→ **What is needed**:
Read through the entries below and copy each line where "Apply" turns up.

Pixel coordinate grounding data
——
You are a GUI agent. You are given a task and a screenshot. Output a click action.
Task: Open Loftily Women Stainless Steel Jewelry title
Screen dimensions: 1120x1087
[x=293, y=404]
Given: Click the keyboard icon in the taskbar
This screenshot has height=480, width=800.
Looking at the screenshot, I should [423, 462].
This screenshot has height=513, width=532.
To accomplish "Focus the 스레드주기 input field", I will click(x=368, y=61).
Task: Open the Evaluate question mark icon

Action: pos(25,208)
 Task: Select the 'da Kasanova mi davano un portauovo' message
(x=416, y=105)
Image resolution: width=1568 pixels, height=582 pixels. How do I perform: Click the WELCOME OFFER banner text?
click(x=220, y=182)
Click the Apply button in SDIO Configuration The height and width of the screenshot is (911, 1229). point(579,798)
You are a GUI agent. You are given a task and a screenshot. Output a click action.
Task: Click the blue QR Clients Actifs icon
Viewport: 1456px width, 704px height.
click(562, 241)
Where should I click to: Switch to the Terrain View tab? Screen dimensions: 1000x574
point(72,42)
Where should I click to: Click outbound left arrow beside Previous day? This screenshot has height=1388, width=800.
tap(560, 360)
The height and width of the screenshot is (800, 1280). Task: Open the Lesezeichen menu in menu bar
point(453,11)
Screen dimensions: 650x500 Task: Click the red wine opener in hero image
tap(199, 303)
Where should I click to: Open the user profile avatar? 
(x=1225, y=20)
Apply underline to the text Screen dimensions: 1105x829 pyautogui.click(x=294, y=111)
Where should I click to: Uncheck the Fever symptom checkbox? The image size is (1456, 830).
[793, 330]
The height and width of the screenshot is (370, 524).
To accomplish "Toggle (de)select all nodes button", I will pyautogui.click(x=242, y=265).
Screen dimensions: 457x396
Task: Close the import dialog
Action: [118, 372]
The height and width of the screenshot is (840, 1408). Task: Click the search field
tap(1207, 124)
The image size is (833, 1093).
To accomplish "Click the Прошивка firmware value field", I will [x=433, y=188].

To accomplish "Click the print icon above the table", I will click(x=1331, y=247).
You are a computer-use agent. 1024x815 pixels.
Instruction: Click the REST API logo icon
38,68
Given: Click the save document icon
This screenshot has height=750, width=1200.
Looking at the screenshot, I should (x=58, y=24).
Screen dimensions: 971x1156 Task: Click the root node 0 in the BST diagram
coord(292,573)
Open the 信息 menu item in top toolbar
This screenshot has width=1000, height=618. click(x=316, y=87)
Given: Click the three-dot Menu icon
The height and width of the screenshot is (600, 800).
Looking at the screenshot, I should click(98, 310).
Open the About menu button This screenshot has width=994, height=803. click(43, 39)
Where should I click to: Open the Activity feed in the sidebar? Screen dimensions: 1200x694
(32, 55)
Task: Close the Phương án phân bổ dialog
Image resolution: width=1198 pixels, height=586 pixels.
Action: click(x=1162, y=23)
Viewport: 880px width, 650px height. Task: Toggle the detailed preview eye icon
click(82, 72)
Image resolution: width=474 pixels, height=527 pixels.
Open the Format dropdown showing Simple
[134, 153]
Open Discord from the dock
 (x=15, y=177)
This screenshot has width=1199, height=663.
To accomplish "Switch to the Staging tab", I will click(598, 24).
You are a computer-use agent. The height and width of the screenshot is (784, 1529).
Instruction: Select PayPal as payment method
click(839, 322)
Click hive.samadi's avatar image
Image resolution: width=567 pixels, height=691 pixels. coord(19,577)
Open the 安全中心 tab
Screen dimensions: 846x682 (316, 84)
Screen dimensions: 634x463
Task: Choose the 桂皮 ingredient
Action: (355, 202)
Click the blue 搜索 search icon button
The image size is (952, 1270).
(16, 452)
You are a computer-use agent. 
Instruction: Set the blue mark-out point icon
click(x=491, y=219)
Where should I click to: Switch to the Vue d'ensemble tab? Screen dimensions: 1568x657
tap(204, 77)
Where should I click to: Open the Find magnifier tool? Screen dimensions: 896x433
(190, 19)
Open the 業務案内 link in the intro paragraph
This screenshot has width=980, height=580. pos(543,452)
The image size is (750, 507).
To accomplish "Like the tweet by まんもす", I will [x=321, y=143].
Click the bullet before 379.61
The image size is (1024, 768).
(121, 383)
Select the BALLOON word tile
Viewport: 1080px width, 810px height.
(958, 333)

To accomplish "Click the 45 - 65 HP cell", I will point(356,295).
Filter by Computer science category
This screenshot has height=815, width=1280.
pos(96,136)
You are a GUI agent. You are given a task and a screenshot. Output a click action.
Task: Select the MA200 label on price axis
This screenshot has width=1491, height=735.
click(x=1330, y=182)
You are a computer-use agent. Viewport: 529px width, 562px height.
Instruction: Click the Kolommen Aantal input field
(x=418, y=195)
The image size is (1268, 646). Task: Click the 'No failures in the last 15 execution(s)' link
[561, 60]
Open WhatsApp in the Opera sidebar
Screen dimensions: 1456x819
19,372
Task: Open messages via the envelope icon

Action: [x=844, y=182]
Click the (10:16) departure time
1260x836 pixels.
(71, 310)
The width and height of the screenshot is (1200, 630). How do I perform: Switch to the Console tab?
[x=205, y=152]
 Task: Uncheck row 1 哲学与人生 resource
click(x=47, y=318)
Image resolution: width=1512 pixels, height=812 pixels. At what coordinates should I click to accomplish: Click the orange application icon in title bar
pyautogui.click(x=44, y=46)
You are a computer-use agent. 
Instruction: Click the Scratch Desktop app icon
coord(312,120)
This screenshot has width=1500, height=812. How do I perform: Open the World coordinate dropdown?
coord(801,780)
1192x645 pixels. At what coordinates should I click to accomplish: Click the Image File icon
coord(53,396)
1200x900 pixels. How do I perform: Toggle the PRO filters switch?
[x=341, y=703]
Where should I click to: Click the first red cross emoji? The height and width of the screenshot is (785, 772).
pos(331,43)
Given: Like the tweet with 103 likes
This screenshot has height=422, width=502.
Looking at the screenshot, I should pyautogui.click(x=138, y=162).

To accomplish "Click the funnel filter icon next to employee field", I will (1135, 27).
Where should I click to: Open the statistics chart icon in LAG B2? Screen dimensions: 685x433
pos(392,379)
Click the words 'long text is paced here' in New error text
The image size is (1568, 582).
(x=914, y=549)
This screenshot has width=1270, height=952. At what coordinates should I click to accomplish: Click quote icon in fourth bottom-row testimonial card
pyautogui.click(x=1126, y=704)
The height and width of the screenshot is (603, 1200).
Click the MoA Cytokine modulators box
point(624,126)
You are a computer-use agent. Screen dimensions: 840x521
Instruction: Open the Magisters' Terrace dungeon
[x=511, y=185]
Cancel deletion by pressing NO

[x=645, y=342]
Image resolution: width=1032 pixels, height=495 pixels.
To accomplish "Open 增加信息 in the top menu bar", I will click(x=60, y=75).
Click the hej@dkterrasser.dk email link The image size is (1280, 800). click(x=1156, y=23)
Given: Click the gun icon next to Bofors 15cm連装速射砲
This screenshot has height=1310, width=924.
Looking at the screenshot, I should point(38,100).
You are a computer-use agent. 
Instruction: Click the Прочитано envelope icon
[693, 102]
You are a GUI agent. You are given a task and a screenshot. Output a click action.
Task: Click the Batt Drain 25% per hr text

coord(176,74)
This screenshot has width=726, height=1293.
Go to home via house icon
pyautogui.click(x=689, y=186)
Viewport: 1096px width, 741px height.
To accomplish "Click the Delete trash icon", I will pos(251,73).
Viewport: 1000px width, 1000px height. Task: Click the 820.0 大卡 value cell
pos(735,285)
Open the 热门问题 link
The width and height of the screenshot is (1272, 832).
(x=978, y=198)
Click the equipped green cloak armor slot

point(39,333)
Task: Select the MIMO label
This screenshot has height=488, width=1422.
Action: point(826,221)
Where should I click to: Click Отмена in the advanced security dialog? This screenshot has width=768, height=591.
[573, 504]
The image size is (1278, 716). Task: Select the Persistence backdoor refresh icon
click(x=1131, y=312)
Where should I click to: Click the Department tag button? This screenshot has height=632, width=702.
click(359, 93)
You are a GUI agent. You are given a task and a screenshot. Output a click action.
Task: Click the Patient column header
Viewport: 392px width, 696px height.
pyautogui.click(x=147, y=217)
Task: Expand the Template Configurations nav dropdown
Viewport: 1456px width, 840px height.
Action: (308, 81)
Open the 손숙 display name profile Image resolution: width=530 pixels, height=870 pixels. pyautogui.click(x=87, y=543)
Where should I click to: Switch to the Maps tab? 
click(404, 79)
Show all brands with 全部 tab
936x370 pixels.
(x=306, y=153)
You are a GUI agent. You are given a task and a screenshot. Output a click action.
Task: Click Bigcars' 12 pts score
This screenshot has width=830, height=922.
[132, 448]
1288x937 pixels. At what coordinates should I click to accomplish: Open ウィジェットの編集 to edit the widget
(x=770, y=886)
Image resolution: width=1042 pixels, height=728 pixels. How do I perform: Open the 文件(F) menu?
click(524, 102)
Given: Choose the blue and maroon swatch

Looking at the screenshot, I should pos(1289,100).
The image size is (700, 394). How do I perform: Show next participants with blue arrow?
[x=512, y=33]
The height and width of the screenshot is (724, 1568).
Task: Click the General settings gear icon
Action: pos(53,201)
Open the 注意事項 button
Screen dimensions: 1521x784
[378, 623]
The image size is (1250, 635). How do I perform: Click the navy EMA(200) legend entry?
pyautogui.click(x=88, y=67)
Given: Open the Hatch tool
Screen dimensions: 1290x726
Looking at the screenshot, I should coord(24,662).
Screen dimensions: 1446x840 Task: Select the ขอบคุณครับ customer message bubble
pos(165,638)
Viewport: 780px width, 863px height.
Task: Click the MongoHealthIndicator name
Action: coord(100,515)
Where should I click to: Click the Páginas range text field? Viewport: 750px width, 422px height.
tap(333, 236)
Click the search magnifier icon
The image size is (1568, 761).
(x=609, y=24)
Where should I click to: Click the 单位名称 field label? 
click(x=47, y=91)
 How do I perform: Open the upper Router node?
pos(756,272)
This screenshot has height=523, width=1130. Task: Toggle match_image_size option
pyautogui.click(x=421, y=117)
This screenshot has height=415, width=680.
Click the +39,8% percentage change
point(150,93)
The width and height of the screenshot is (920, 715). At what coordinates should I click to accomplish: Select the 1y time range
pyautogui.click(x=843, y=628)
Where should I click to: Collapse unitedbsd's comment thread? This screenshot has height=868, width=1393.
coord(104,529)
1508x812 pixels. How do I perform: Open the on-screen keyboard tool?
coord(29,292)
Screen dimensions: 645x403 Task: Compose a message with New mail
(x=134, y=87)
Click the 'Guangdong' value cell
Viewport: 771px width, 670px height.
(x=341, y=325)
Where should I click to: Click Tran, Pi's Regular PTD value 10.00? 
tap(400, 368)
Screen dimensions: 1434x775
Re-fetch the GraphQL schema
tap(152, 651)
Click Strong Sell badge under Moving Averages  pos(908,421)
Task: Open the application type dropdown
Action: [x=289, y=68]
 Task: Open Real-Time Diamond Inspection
——
→ **Task result**:
Click the Apply button in SDIO Configuration The height and width of the screenshot is (911, 1229). point(579,798)
Apply underline to the text Screen dimensions: 1105x829 pyautogui.click(x=294, y=111)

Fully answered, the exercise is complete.